- EXERCISE AIM
Hunt for the word "agent" across the entries below, copying each line that holds it.

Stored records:
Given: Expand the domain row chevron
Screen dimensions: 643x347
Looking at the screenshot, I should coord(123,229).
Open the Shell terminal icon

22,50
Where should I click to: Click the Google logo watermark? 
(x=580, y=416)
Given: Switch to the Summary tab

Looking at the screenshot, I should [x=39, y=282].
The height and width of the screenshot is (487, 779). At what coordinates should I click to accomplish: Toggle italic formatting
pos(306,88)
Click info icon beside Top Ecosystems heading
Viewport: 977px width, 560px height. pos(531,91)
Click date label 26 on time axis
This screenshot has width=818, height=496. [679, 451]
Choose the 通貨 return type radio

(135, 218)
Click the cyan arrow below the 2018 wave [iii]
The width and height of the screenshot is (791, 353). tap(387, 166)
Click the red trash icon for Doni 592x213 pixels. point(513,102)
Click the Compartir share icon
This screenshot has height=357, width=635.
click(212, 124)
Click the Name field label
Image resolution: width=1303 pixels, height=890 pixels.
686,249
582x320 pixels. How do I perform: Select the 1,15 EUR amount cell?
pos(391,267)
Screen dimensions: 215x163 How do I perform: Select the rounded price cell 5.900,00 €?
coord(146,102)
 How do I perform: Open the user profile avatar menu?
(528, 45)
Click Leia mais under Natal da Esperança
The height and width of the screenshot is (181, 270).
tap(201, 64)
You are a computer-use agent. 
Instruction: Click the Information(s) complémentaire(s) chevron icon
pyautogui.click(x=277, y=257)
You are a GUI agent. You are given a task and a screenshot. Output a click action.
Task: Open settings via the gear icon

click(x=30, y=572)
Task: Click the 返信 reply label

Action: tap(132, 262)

- RESPONSE AREA
You are a computer-use agent. 
You are a GUI agent. You are given a task and a screenshot. Output a click action.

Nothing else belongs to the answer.